-- Exercise objective --
Each line in these records that contains "will" counts once. Give the number only.

(Source records Opens)

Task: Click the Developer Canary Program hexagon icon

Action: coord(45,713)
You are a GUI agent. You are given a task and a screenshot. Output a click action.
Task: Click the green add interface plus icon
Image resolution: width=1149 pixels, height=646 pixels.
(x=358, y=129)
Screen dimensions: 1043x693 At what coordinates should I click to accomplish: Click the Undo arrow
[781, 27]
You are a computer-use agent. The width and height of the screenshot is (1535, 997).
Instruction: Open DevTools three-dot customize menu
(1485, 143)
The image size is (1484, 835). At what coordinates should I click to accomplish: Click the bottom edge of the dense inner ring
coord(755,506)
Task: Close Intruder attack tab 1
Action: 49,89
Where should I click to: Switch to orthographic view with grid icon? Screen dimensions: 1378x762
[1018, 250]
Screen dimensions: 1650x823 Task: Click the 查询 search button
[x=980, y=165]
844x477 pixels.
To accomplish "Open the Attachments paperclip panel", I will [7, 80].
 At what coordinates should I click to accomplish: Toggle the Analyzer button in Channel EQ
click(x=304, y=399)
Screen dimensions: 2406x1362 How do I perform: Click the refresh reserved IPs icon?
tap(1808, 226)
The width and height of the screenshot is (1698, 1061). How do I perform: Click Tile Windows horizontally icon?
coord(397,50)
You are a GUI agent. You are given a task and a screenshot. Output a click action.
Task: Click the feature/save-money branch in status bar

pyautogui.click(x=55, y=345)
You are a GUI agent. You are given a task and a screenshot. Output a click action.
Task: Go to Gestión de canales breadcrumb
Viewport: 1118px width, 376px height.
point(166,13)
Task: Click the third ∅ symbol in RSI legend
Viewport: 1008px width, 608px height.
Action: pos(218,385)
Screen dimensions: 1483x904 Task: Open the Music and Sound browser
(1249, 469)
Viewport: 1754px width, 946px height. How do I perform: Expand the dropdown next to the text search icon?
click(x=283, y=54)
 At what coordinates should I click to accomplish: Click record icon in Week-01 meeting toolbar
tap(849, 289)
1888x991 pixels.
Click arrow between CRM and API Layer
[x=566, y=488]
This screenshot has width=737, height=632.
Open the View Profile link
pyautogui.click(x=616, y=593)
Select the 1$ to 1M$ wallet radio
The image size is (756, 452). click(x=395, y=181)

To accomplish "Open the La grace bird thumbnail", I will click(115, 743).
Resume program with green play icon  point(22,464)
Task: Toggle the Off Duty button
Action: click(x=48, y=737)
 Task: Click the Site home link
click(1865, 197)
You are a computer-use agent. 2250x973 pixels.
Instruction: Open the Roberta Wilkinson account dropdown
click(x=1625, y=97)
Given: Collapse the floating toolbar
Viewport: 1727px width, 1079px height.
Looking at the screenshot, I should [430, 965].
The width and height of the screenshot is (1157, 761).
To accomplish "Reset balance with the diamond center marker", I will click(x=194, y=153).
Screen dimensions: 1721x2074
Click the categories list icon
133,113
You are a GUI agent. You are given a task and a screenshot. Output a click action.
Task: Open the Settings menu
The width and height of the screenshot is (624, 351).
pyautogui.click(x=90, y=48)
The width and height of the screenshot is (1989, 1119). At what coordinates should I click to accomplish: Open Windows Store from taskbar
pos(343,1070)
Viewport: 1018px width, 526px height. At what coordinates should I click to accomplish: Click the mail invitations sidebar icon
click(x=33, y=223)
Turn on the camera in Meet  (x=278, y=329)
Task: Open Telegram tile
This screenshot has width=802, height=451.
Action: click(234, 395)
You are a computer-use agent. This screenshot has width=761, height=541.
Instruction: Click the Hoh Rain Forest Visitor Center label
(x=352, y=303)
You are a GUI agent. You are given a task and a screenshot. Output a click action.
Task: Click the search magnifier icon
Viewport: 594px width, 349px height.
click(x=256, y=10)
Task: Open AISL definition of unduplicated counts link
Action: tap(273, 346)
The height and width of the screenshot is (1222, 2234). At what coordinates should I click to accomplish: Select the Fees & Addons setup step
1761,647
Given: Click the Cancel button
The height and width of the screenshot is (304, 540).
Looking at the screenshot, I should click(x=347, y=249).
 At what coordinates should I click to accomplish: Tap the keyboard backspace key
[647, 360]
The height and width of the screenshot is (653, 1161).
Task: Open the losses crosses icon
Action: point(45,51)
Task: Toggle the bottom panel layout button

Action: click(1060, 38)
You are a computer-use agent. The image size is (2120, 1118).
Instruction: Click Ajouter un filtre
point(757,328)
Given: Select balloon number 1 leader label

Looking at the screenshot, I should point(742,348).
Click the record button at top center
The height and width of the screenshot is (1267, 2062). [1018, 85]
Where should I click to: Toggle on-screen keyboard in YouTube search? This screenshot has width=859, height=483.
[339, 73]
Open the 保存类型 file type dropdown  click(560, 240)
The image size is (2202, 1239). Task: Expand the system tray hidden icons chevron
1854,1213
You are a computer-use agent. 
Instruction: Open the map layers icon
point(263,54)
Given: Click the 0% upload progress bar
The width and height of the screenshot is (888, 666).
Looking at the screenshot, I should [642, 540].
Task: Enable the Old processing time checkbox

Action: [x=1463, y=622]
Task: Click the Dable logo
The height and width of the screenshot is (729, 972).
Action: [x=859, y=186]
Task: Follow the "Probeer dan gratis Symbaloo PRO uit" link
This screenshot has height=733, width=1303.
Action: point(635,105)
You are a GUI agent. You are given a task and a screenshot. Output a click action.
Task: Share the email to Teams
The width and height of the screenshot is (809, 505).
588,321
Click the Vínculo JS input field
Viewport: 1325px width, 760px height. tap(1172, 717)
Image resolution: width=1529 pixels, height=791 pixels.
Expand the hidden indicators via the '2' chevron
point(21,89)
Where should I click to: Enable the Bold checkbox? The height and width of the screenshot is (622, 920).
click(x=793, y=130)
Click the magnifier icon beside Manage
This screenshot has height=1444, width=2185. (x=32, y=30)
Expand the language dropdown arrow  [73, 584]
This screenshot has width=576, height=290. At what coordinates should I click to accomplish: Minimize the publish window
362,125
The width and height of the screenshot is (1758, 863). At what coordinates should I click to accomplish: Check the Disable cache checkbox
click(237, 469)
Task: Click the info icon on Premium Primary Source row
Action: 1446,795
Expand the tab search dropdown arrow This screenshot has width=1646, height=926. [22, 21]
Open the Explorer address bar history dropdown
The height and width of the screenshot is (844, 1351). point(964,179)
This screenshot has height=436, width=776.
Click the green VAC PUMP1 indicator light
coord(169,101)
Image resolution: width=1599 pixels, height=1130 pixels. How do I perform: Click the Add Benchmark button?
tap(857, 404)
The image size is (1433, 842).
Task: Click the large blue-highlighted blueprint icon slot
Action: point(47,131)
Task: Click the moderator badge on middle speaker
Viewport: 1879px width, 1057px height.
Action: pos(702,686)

(Source records Closes)

-- Finished exercise --
3